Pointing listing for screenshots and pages
+-------+

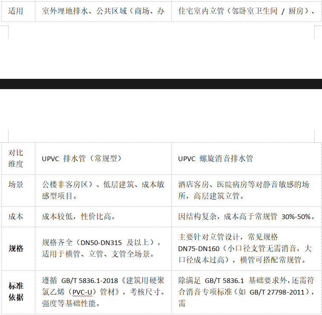Click header "UPVC 螺旋消音排水管"
Image resolution: width=322 pixels, height=315 pixels.
tap(216, 159)
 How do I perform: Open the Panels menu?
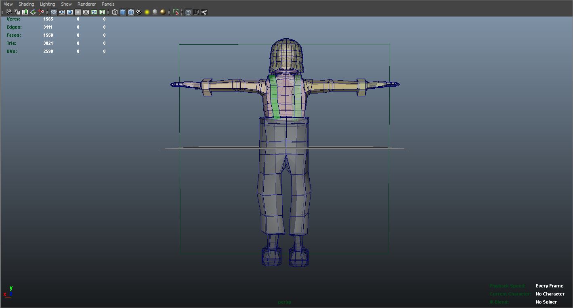[x=108, y=4]
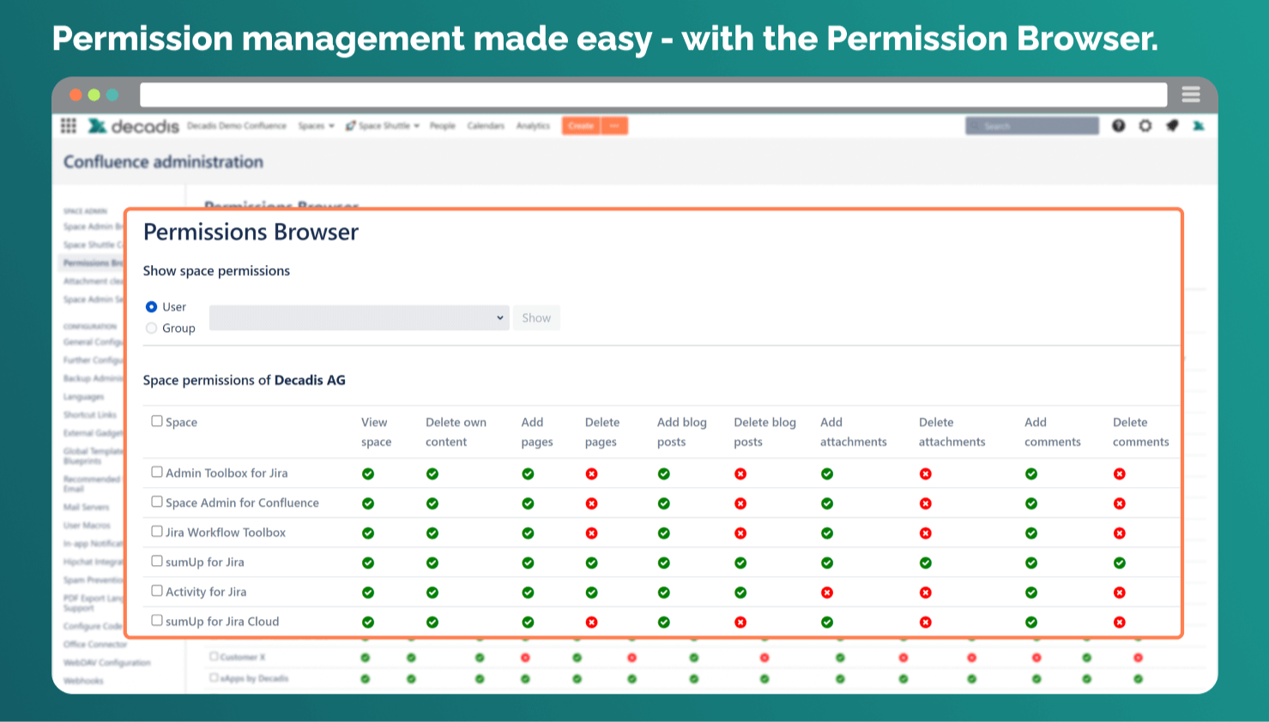The width and height of the screenshot is (1269, 722).
Task: Open the help question mark icon
Action: pyautogui.click(x=1118, y=126)
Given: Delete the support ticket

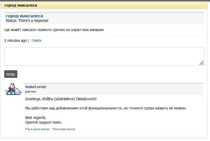Looking at the screenshot, I should (x=37, y=40).
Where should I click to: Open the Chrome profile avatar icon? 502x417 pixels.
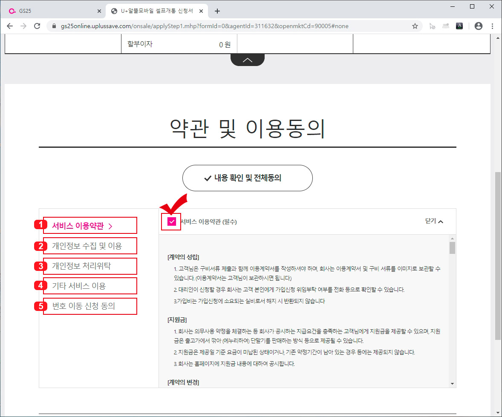click(x=478, y=26)
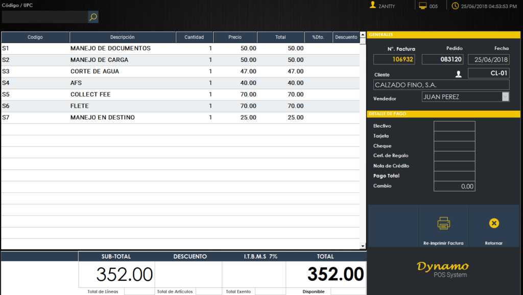Viewport: 523px width, 295px height.
Task: Select the MANEJO DE DOCUMENTOS row
Action: 153,48
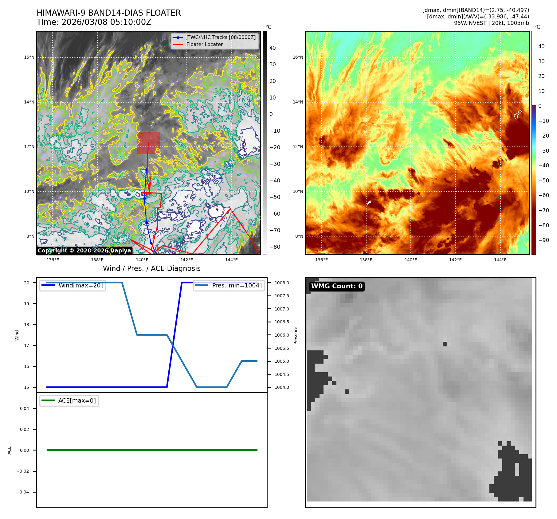Screen dimensions: 557x519
Task: Click the isolated dark pixel in the WMG panel
Action: pos(445,344)

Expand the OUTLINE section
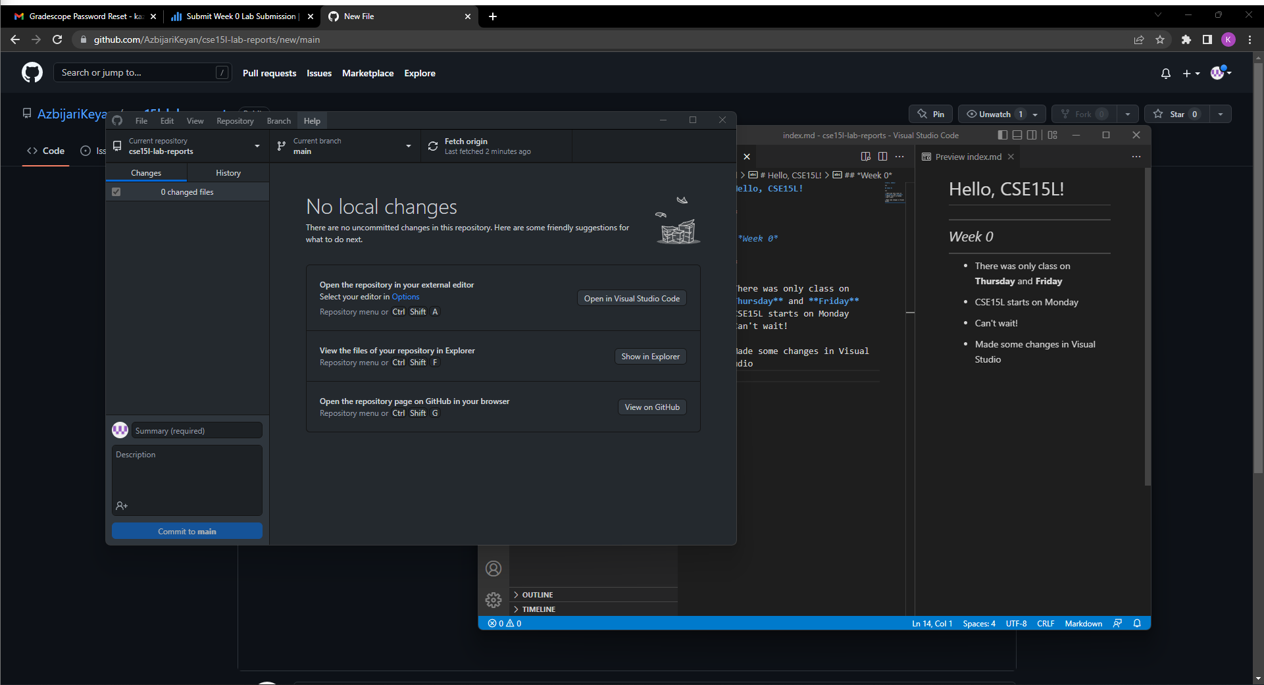(538, 595)
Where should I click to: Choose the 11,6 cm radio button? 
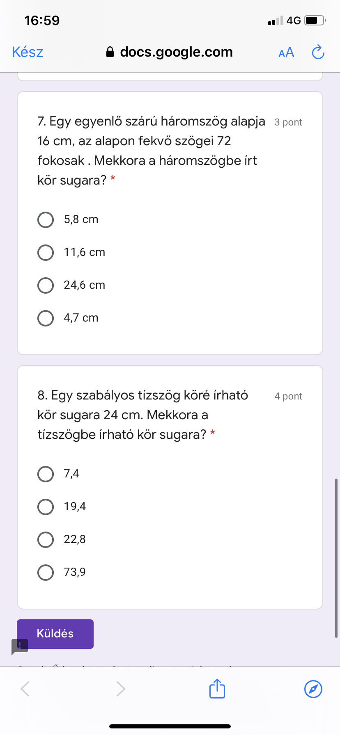click(46, 253)
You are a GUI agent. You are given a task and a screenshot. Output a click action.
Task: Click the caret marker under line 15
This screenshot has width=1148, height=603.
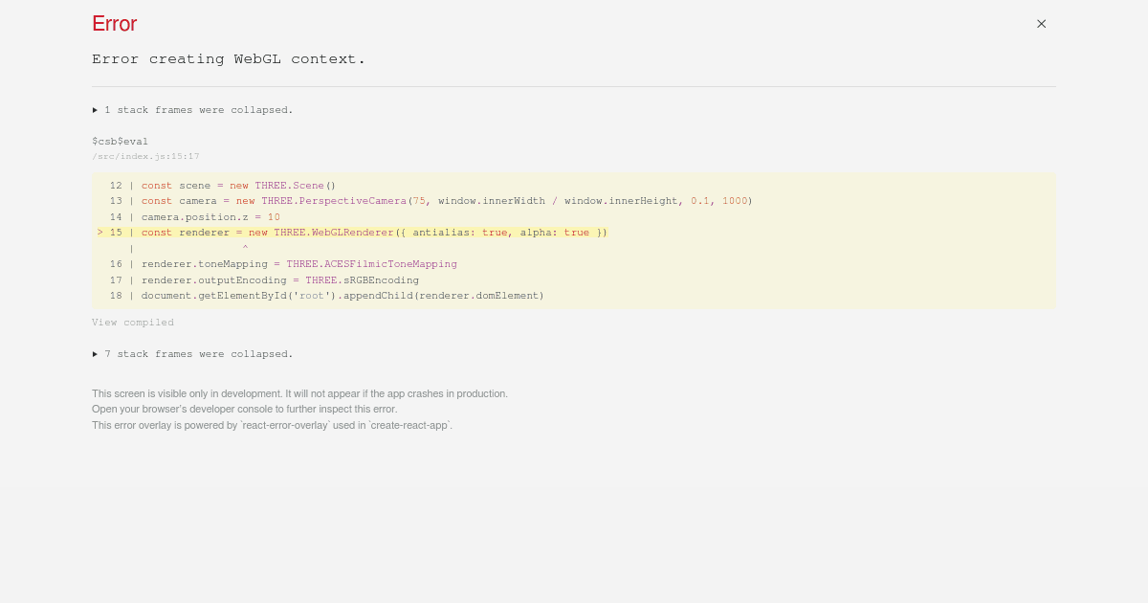click(x=245, y=248)
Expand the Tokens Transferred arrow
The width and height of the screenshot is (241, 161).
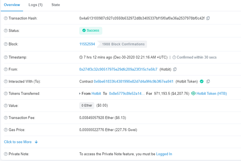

+-------+

Exercise prompt
Return every line of the listing above that contains the string "Open", matching case exactly.

Solution below
 How do I perform: Open the Panels menu?
Task: Open the help question mark icon
Where should I click to: Open the Chrome profile avatar icon? 502x417 pixels.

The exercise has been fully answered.